1. Stock mouthguards ... purchased at a sporting goods store, these are not highly regarded by the elite sports industry because not all mouths are standard, nor are the circumstances, games, and potential injury-producing situations. Stock mouthguards won't be nearly as comfortable for the athlete, not to mention effective, as custom mouthguards because everyone's mouth is shaped differently with an endless variety of tooth positions and mouth sizes. The necessity for standardization drastically reduces the mouthguard's ability to have any effectiveness.

2. "Boil and bite" mouthguards ... considered minimally effective because even though they theoretically are more molded to the mouth than plain stock mouthguards, studies have shown repeatedly that the available sizes are limited and they don't often cover the back molars.

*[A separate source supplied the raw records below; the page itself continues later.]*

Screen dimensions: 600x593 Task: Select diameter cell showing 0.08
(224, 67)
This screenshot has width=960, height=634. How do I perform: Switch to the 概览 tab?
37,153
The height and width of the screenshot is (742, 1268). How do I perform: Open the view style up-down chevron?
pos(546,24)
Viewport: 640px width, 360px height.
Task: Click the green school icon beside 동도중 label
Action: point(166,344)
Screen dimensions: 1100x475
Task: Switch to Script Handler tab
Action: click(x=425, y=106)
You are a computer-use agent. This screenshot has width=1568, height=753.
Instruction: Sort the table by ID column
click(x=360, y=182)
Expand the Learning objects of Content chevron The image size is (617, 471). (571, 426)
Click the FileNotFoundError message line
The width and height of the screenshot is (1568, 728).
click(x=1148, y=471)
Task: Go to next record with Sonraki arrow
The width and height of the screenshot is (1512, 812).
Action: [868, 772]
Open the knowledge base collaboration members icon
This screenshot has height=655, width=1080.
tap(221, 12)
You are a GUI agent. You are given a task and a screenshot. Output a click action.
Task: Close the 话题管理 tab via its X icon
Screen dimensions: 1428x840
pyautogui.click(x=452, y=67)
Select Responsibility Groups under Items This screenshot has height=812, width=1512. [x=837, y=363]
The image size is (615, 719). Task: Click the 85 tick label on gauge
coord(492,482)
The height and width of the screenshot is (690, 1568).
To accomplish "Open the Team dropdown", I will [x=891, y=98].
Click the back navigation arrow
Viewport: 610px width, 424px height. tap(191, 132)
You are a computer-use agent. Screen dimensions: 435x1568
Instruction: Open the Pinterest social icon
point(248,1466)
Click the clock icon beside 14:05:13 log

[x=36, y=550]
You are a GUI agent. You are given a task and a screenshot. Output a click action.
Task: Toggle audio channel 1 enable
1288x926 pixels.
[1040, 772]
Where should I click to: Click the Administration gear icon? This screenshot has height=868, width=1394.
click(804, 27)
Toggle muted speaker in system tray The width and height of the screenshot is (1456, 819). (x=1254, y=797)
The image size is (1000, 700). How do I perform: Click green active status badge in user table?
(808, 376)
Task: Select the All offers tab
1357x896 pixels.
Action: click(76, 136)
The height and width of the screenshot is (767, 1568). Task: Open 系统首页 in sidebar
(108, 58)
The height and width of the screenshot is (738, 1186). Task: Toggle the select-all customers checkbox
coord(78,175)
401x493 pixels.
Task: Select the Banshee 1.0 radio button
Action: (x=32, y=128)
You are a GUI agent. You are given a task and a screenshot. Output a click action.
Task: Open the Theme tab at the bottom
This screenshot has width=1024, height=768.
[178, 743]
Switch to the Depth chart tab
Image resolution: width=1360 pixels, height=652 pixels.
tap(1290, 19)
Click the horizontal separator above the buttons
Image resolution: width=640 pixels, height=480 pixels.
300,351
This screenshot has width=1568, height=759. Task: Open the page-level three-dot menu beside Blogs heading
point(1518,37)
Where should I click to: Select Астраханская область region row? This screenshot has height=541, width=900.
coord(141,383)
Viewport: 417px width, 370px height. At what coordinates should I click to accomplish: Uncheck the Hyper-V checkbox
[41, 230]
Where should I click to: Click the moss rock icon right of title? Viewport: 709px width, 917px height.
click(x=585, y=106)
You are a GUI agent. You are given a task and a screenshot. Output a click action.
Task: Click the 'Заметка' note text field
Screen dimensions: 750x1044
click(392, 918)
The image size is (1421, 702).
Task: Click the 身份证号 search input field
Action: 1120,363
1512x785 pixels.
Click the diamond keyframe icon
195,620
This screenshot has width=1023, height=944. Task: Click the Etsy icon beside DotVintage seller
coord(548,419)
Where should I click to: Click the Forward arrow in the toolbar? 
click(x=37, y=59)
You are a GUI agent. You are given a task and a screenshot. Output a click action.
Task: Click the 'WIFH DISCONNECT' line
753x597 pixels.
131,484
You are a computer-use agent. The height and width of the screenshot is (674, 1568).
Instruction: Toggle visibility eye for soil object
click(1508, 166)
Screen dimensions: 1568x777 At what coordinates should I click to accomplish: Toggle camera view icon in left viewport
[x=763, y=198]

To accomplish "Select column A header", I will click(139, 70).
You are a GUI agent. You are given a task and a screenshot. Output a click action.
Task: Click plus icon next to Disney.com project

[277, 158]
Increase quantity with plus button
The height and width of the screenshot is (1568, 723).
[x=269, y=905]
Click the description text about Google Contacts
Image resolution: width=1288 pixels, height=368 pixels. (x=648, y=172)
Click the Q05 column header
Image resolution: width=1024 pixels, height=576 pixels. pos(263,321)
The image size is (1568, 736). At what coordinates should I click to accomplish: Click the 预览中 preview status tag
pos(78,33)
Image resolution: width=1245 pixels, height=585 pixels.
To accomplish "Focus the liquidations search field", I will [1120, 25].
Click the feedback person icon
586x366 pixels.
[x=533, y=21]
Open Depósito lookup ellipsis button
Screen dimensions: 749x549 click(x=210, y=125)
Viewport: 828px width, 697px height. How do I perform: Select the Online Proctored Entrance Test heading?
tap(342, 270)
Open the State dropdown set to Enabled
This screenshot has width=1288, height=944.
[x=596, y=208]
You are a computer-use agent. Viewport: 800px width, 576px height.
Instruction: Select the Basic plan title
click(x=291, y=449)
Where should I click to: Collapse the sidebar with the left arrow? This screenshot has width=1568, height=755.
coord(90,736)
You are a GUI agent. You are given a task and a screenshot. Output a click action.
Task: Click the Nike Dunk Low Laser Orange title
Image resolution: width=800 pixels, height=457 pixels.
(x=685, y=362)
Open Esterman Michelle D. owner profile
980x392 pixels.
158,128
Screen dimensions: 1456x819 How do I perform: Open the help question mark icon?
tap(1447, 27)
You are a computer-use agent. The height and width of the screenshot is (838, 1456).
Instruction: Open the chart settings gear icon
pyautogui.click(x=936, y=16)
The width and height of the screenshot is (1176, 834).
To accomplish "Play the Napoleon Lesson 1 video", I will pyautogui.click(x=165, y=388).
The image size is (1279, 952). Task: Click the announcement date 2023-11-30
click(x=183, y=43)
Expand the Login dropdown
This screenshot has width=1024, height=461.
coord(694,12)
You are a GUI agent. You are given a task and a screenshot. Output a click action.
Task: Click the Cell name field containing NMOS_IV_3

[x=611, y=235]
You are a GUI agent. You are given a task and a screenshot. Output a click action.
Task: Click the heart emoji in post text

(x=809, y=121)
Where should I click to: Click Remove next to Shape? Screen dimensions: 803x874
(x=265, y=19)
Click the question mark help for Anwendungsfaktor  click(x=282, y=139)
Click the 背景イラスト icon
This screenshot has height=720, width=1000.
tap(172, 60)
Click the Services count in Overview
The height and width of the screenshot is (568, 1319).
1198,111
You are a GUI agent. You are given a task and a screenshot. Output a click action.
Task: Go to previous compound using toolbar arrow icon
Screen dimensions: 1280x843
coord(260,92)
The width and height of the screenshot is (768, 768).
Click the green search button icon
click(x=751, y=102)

They are usually too bulky and uncomfortable, have too much give and don't fit around the teeth and gums well enough to stay put during an injury. If there is "air" between the guard and the tooth, there's an opportunity for the tooth to move if the face is hit. Both boil and bite and stock mouthguards are well know for being uncomfortable to wear, to interfere with speaking and breathing, and generally don't fit.

3. Custom-made mouthguards ... prepared, fitted and maintained by your dentist. These mouthguards ensure that all teeth are covered, the jaw can move freely, and the guard fits properly to ensure it doesn't move when the athlete gets hit. Custom-made mouthguards are also made to specifics appropriate for each athlete's sport, the conditions of the mouth (does the person have braces, for example), and the size and shape of the mouth and teeth. These mouthguards are comfortable for the athlete, who can talk and breathe easily while wearing it.

The American Dental Association recommends wearing custom-made mouthguards for just about all school sponsored sports and for a long list of other sports played by adults and elite athletes.